The SARB’s view is that financial-system vulnerability will continue to rise until the country’s crypto-asset framework is strengthened.

This is a strong signal that South Africa is preparing more detailed rules around licensing, issuance, custody, reserve backing and AML/CTF compliance. Given the size of the domestic crypto market and the already-established crypto asset service provider licensing category, further regulatory tightening appears likely.

Super Group’s ZAR Supercoin

The launch of the ZAR Supercoin by Super Group, the parent company for global online sports betting and gaming businesses Betway and Spin, illustrates how regulatory clarity is already shaping market behaviour. 

The coin is backed by cash reserves held with ABSA Group, independently attested monthly, and issued on the Solana blockchain using Fireblocks’ tokenisation infrastructure.

Warren Ross, managing director of Super Money SA, told Vixio that, “South Africa is probably the most forward-thinking and has the most clarity from a regulatory perspective since there are crypto asset service provider licences that are available, which governs the custody and issuance of the stablecoin”.

He added that, as a New York-listed firm operating only in regulated markets, Super Group would not have proceeded without a defined supervisory pathway.

Ross also noted that South Africa’s crypto adoption is among the highest in Africa, and that many users already hold blockchain-based liquidity that the stablecoin can efficiently tap, subject to strict know-your-customer (KYC) and AML controls.

The company plans to expand issuance to other African markets as regulatory conditions permit, ultimately aiming to build a suite of local-currency stablecoins.

Its rationale is that although dollar-denominated tokens will remain in demand, day-to-day economic activity requires dependable local-currency settlement.

Shared regulatory themes

As these prominent African jurisdictions develop their regulatory frameworks for digital assets, common trends are visible.

Regulators are converging on activity-based, technology-neutral frameworks, drawing on international models but tailoring them to local priorities. This means focusing on reserve backing, redemption rights, custody oversight and AML/CTF enforcement (including Travel Rule compliance).

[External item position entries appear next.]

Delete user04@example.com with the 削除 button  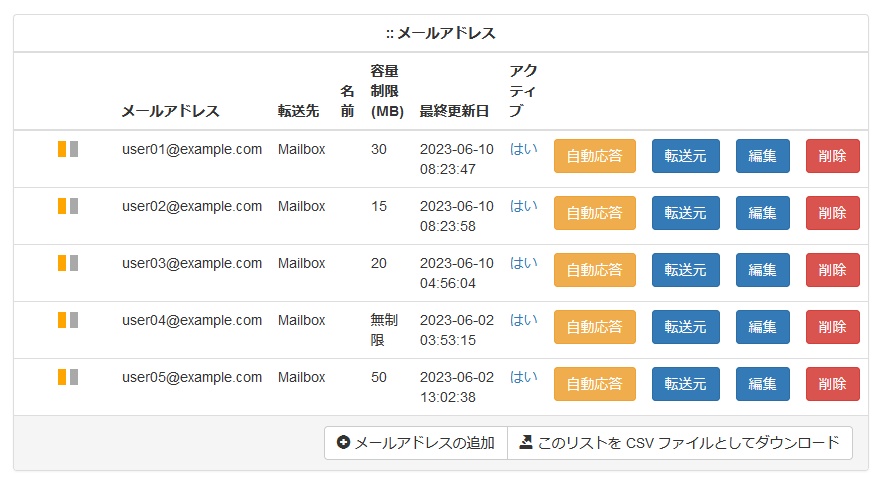[x=833, y=326]
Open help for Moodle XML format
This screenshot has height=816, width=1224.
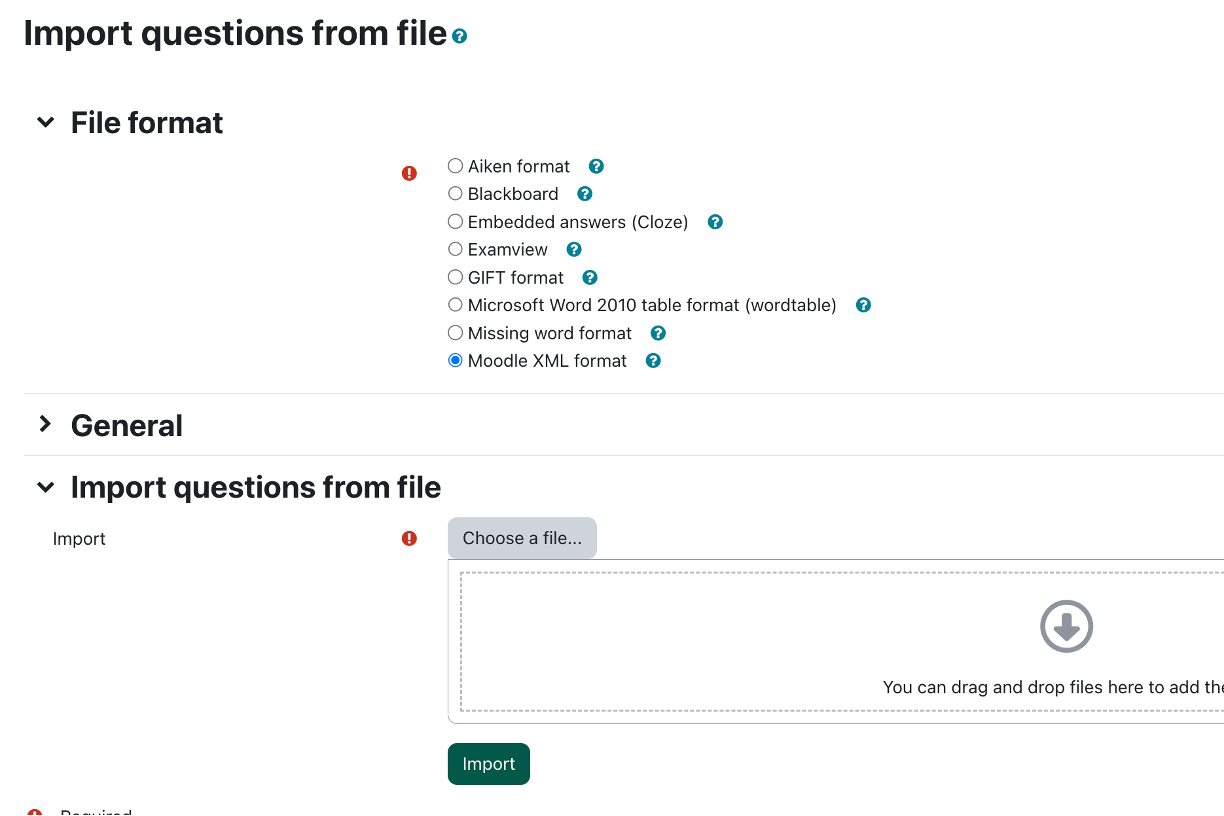653,361
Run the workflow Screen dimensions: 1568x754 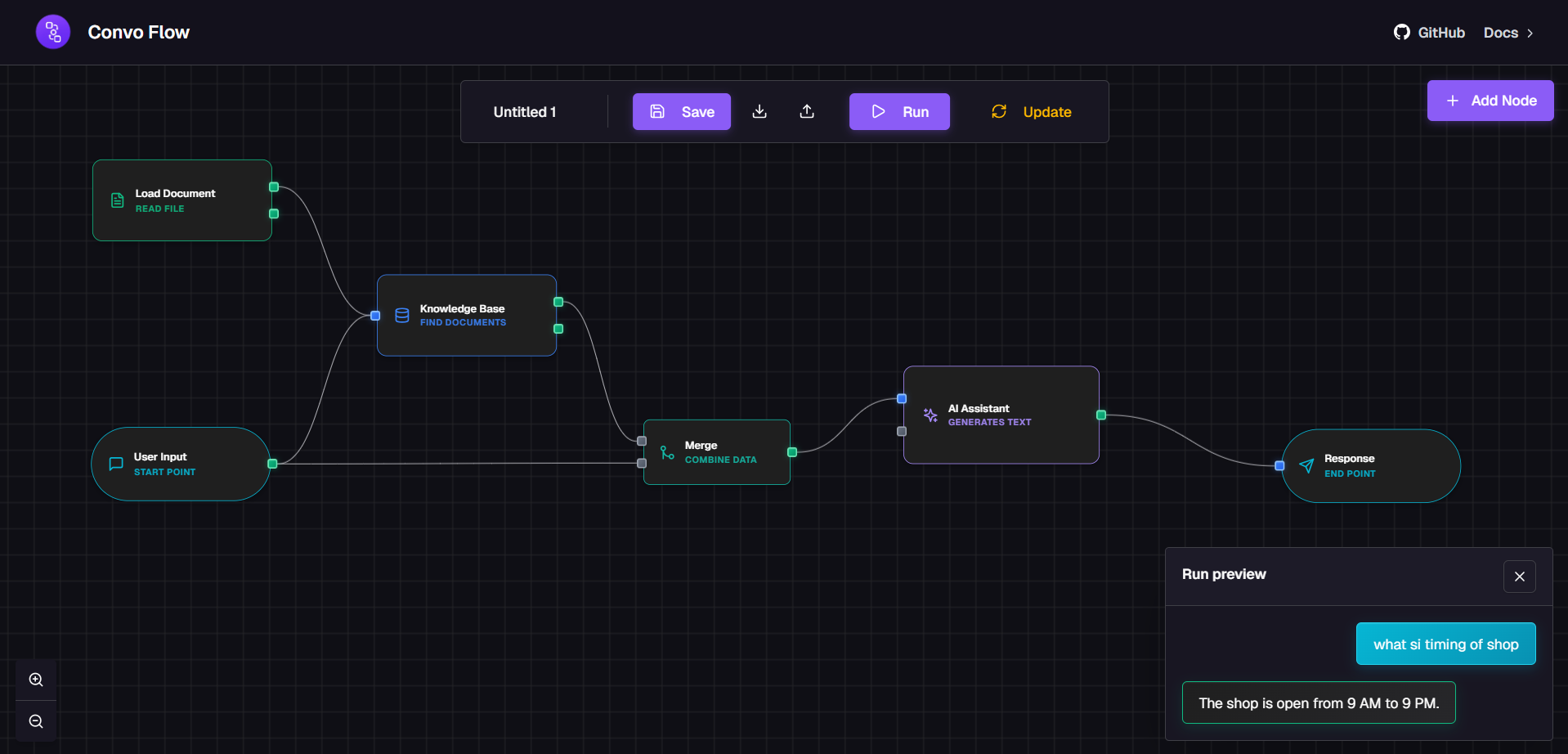click(x=899, y=111)
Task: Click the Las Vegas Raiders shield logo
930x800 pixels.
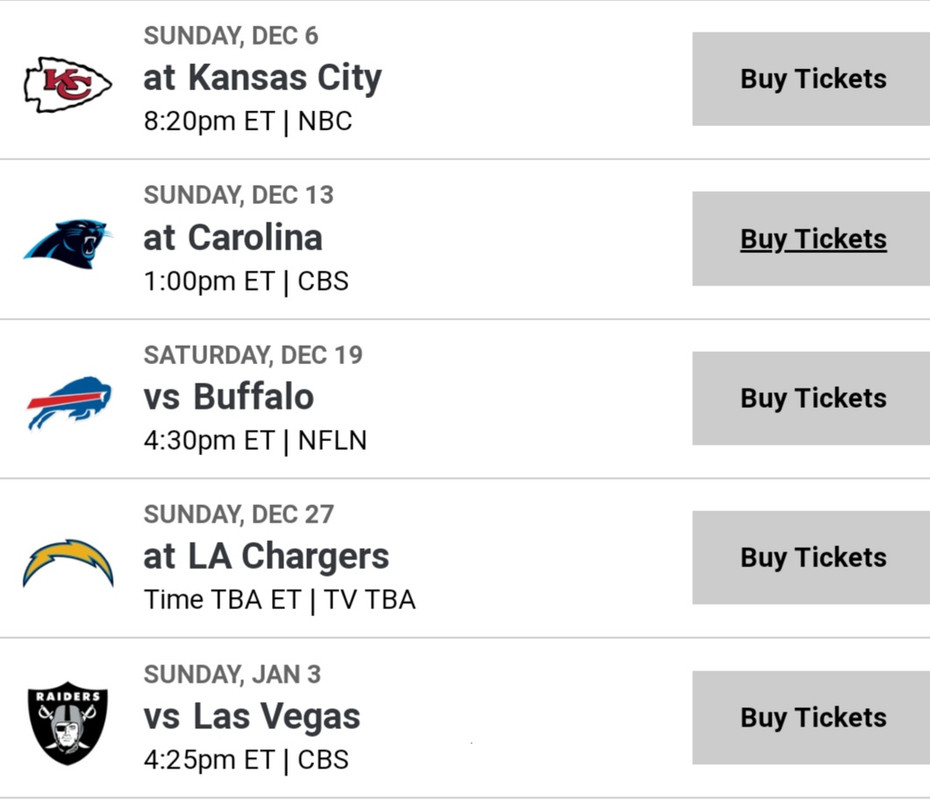Action: click(68, 723)
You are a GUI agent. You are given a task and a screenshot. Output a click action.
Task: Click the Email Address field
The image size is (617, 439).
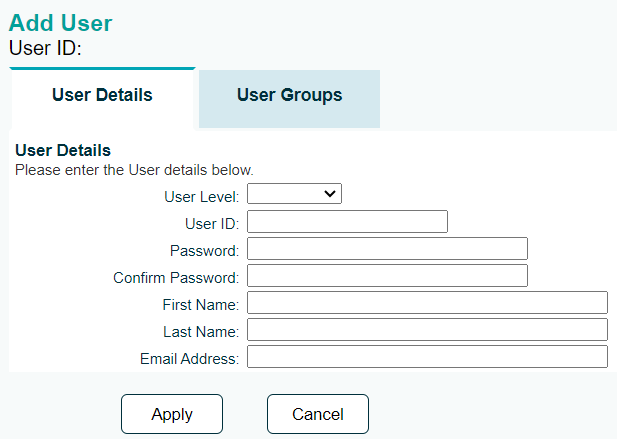427,357
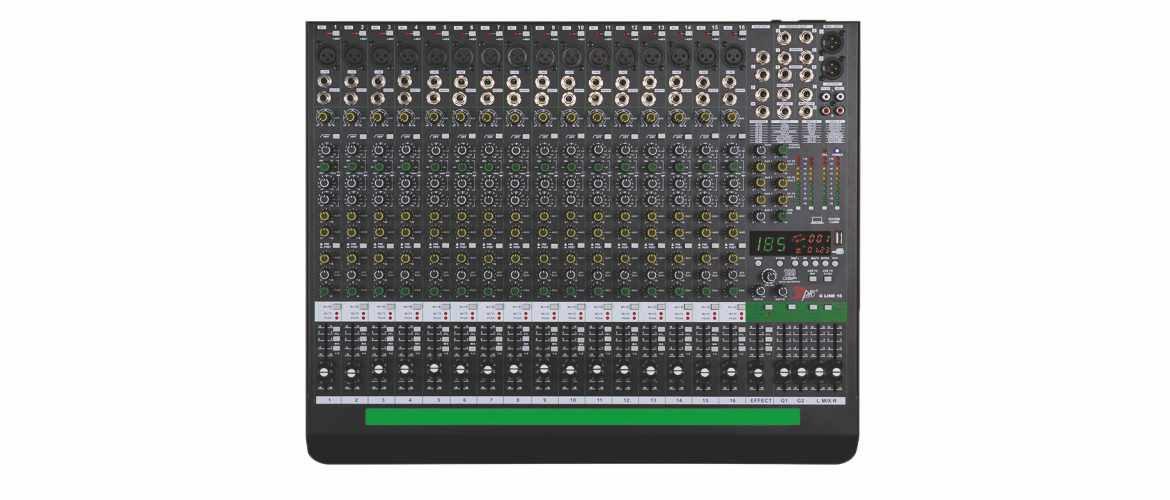Toggle the Mute switch on channel 8
The height and width of the screenshot is (500, 1170).
(527, 308)
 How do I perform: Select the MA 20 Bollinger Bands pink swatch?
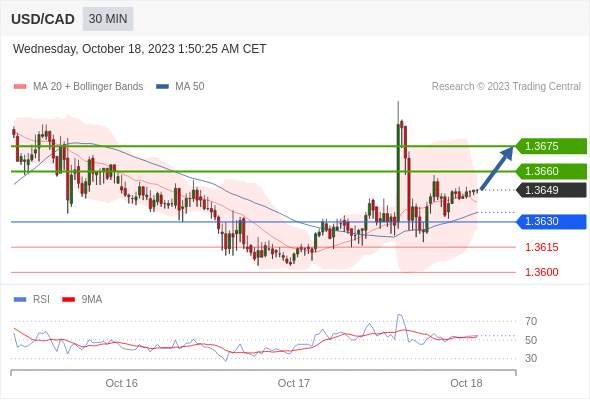[x=20, y=87]
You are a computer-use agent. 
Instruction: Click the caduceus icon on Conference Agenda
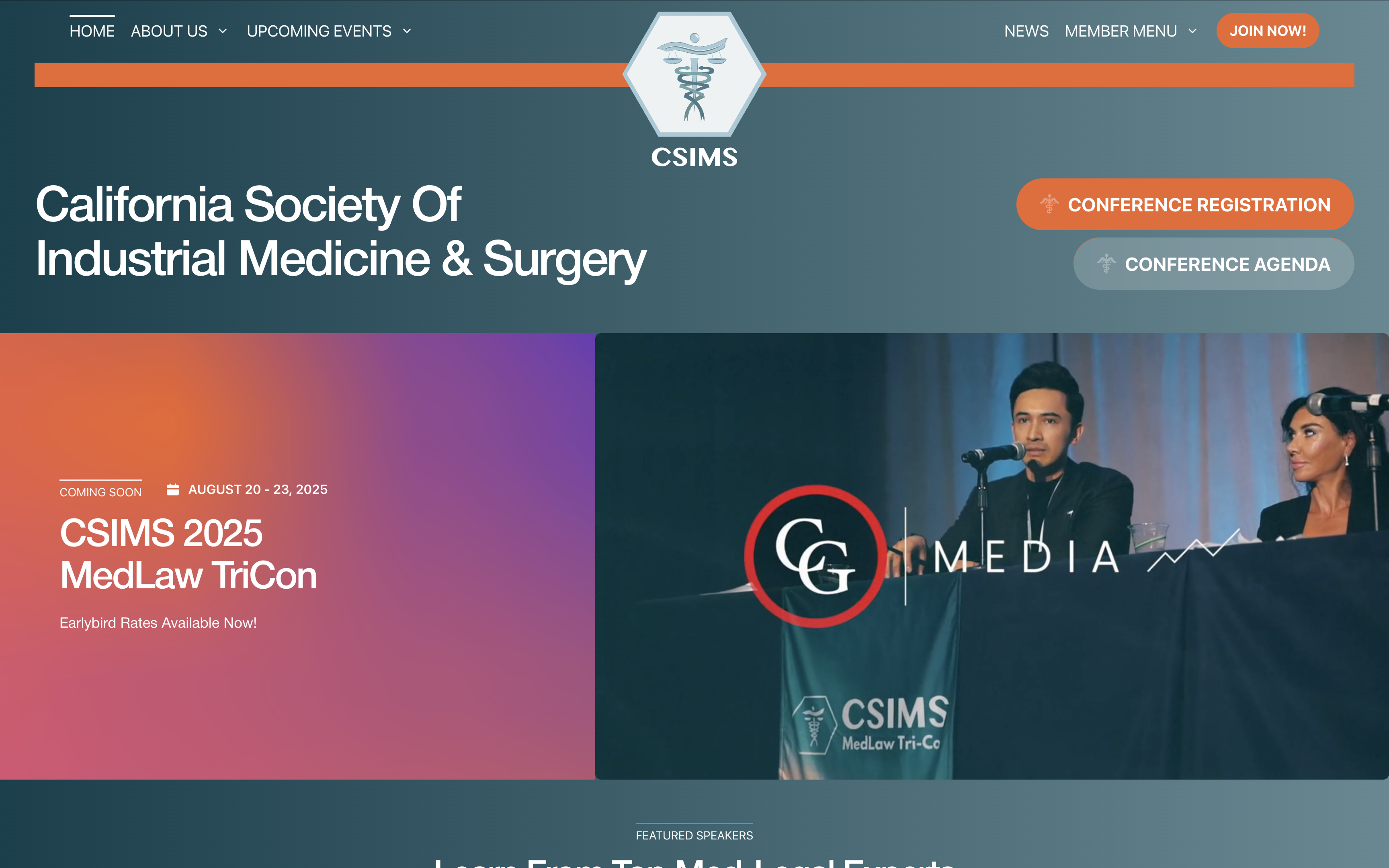point(1106,264)
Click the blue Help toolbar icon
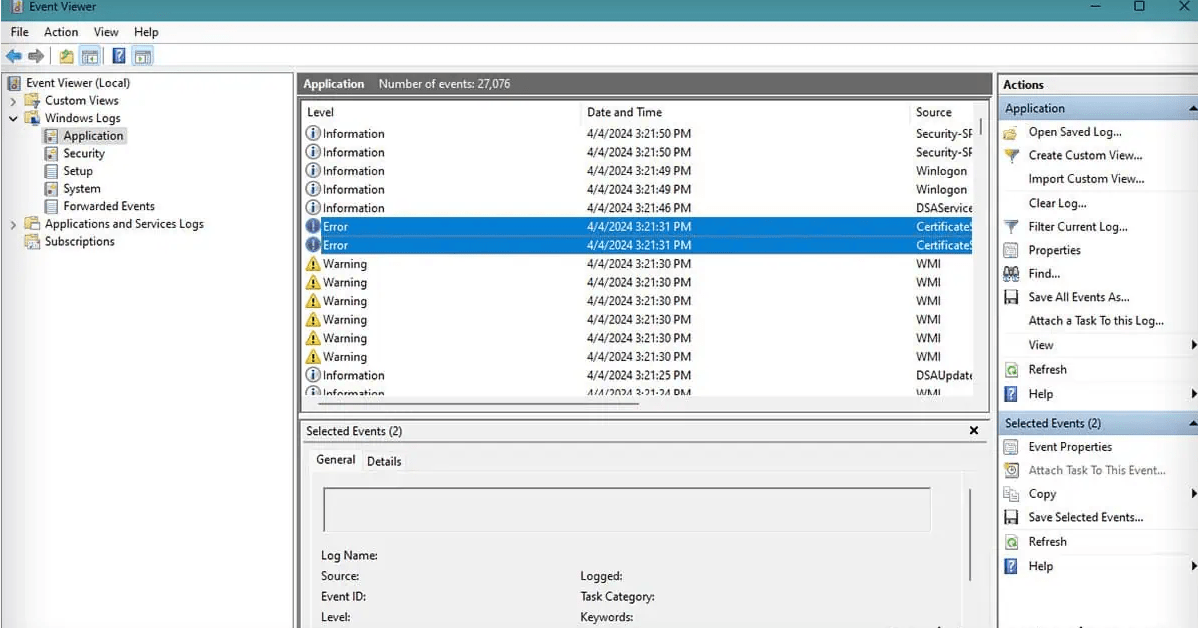Screen dimensions: 1198x628 point(118,56)
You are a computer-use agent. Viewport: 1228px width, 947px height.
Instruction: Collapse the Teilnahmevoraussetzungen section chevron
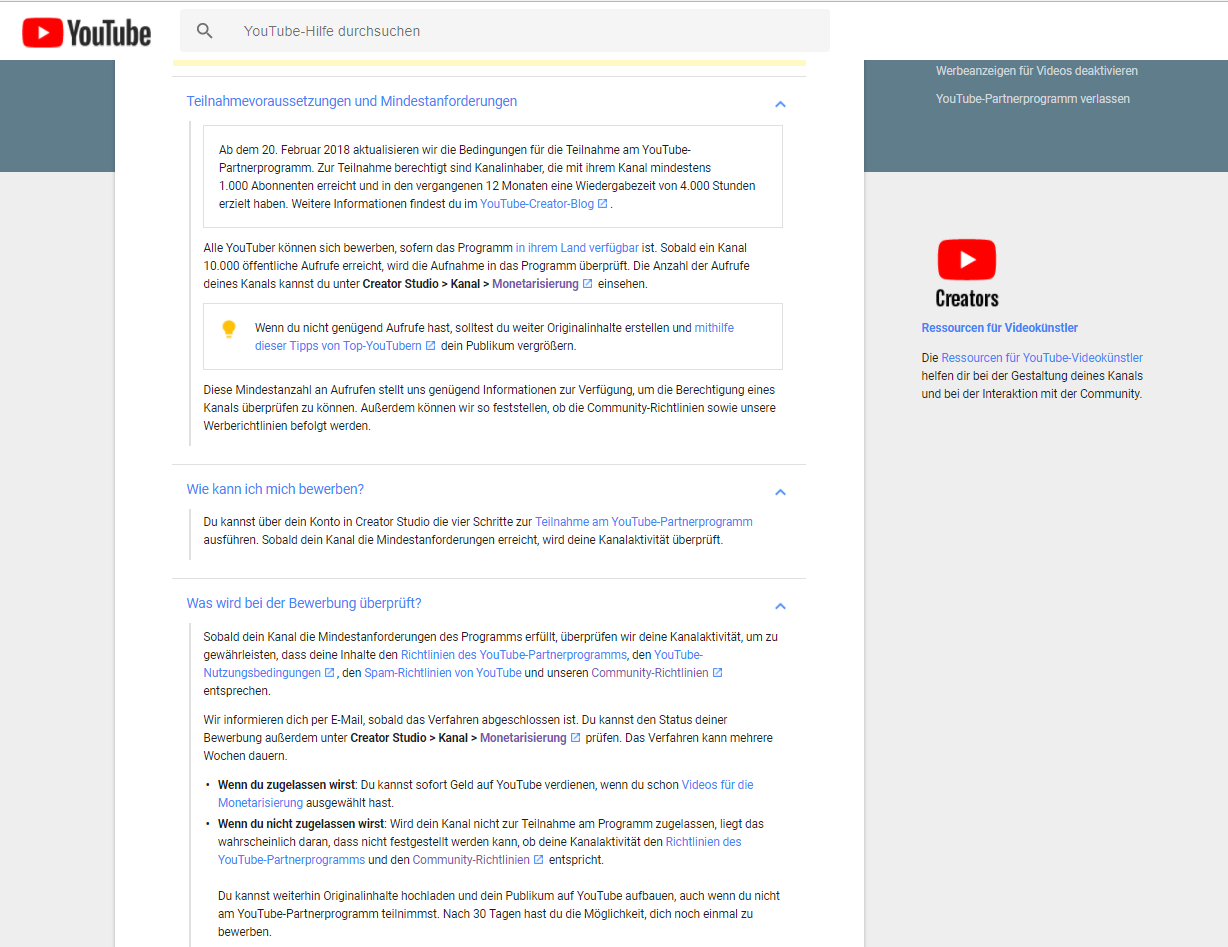[x=780, y=104]
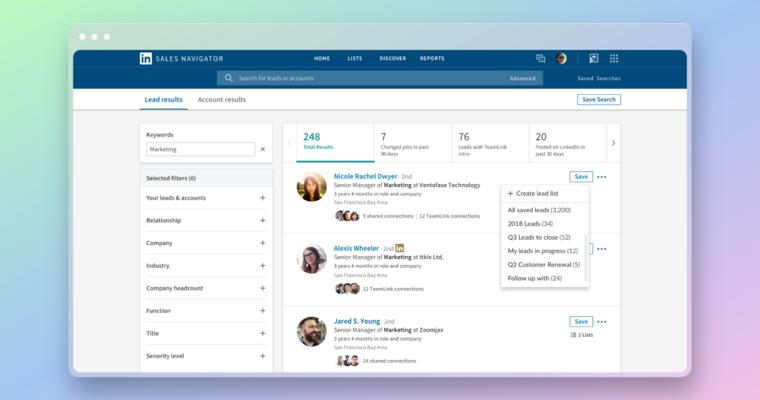Show next result stats with the right chevron

point(613,143)

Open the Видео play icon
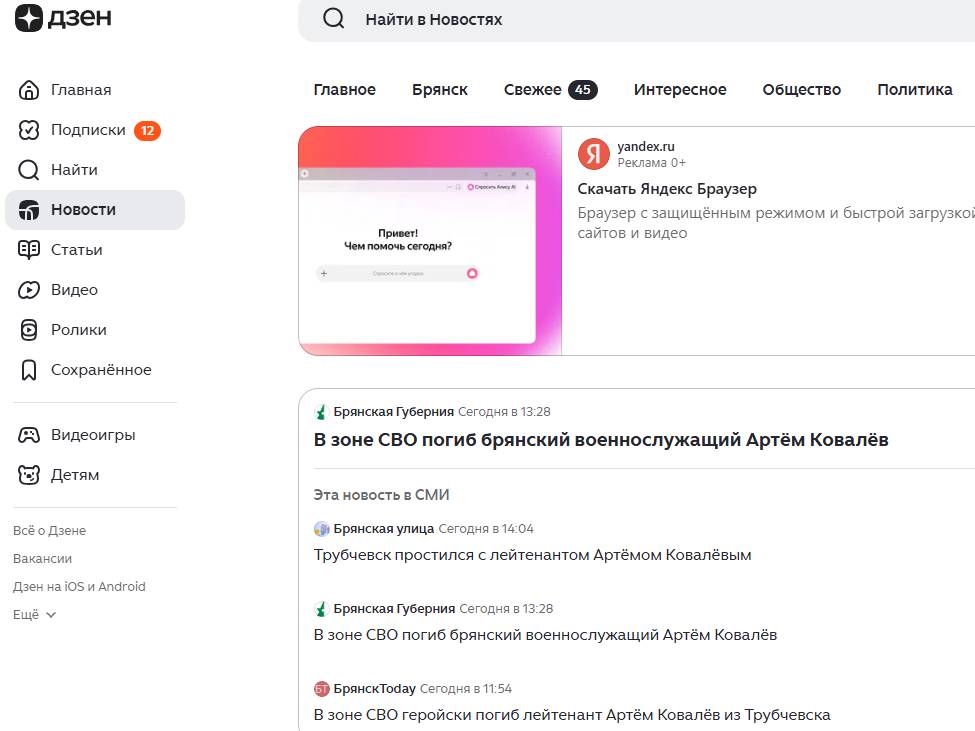pos(29,290)

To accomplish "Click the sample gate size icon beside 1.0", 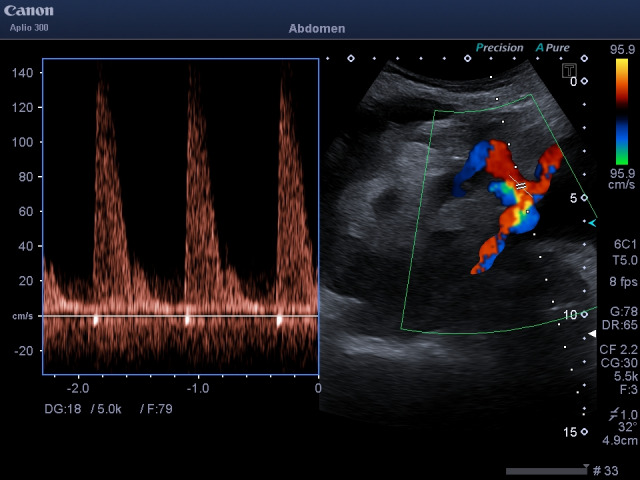I will coord(610,414).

In addition, authorities are seeking to avoid regulatory gaps that allow offshore stablecoin issuers to dominate remittance and FX flows without oversight. This is crucial, given that the widespread use of offshore stablecoins for remittances, informal FX and merchant settlement creates concerns around monetary sovereignty, consumer protection and systemic risk. 

The frameworks under development are designed to prevent this dynamic from becoming entrenched, and to provide protections for both consumers and the established financial system.

Finally, the jurisdictions seem to have absorbed the lesson that robust regulation will attract firms, such as Super Group, that appreciate clear frameworks and are prepared to meet licensing, reserve transparency and KYC/AML standards. 

Firms with weak governance or fragile business models may struggle to retain authorisation as compliance expectations harden – a trend regulators may view as both intentional and desirable.

Implications for payments firms

Regulatory tightening in the digital asset space across Africa is likely over the next 12 to 24 months. Ghana’s VASP Bill is expected to move through parliament, Kenya will begin supervising its new categories in earnest and South Africa is preparing further clarity around stablecoin treatment.

Payments providers should treat these developments not as peripheral crypto policy but as emerging infrastructure regulation. 

The increased regulatory clarity should guide firms’ prioritisation. The promise of greater stability may make jurisdictions that deliver enforceable, transparent frameworks more attractive than those that retain ambiguous rules.

Firms that engage early, invest in compliance capabilities and align with supervisory expectations will be best placed to participate in the next phase of regulated digital-asset growth.